Lucas est médecin urgentiste pour Médecins sans frontière : "On peut gérer les situations de déshydratation, les soins pour les femmes enceintes, les traumas causés pendant la détention en Libye ou pendant le trajet. Mais on ne fait pas d'intervention chirurgicale. On a mis en place un système d'évacuation où la patient peut être amené au niveau du pont haut et donc on peut organiser rapidement une évacuation." Une évacuation par hélicoptère, qui nécessite donc la coopération des gardes-côtes.

La salle d'urgence à bord de l'Ocean Viking
La salle d'urgence à bord de l'Ocean Viking © Radio France / Thibault Lefèvre
La salle d'acouchement à bord de l'Ocean Viking
La salle d'acouchement à bord de l'Ocean Viking © Radio France / Thibault Lefèvre

Marina est la sage-femme à bord. C'est la deuxième fois qu'elle participe à une mission de MSF et de SOS méditerranée. La première fois, c'était à bord de l'Aquarius, il y a deux ans, pendant l'hiver. Elle se souvient parfaitement de ce 10 décembre 2016 :

"_Une femme venait d'être secourue. Elle venait du Nigéria. Elle a accouché à 4 h du matin le lendemain, par terre, 14 heures après le sauvetage, le 11 décembre. C'était son second enfant donc le travail a été rapide. À ce moment-là, on a eu un nouveau sauvetage avec plus de 500 personnes à bord. On a été très occupés. J'ai dû l'abandonner un moment. Le bébé n'allait pas bien. J'ai pensé à une évacuation d'urgence mais mon boss m'a dit qu'au minimum, ça prendrait 5 heures. Je devais donc faire quelque chose et quand finalement, nous avions décidé de malgré tout essayer de l'évacuer, le bébé est né. Un petit garçon. 3,18 kilos. Son prénom est Favour (Faveur). Et vous savez pourquoi elle l'a appelé comme ça ? Car elle était en Libye, et à force de demander au passeur de pouvoir monter à bord gratuitement, à force d'insister, le passeur a accepté, c'est pour cette raison qu'il s'appelle Favour._"

Près de trois ans après la naissance de Favour, Marina est resté en contact avec la famille. Elle vit aujourd'hui en Italie et Favour ira bientôt à l'école. 

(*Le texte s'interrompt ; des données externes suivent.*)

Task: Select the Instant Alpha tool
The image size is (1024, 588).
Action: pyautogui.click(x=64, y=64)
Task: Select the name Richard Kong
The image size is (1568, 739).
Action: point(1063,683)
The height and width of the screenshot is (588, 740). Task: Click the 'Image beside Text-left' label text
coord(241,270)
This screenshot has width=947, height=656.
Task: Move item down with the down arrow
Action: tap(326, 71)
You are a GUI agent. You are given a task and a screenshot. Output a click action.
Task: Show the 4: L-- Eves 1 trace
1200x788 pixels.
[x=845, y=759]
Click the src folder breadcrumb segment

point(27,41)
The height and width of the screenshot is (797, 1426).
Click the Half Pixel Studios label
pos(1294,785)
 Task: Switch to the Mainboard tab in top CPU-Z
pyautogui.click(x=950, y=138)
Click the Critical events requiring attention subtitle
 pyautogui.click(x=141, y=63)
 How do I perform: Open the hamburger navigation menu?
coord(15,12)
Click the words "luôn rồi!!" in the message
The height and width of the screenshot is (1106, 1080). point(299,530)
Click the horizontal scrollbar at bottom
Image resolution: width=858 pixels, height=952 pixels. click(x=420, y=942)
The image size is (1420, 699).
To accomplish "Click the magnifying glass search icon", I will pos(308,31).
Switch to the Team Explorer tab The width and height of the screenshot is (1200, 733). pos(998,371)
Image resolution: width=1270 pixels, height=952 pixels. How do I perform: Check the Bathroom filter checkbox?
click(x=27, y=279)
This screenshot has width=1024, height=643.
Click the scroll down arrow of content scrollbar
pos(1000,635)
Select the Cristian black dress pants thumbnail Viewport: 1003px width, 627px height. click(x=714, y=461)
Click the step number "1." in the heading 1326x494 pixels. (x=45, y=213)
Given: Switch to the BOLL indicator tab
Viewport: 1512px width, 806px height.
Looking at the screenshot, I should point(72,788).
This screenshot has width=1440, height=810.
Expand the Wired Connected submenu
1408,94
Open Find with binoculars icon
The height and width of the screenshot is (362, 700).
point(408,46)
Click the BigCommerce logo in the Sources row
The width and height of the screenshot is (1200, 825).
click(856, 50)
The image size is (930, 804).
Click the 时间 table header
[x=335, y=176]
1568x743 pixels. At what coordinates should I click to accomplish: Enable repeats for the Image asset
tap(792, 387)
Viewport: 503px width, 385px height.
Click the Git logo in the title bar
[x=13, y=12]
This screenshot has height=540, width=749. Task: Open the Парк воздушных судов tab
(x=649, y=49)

Marina, sage-femme à bord de l'Ocean Viking
Marina, sage-femme à bord de l'Ocean Viking © Radio France / Thibault Lefèvre

Si la sage-femme avoue qu'elle n'oubliera jamais cette journée et surtout ce dénouement heureux, elle est rassurée de repartir en mission dans de bien meilleures conditions : 

On a  désormais une salle d'accouchement. On est prêt. C'est un espace privé qui est réservé pour les femmes enceintes. Sur l'Aquarius, on n'avait pas d'intimité. Ça s'est beaucoup amélioré.

Les 24 humanitaires de l'équipage sont donc prêts, mais ce n'est pas encore le cas du bateau. Tous les canots de sauvetage ne sont pas encore installés, il faut aussi gérer le ravitaillement, terminer quelques travaux d'entretien avant de partir en mer. À 13 nœuds de moyenne, l'Ocean Viking devrait mettre entre trois et quatre jours pour rejoindre la Méditerranée centrale.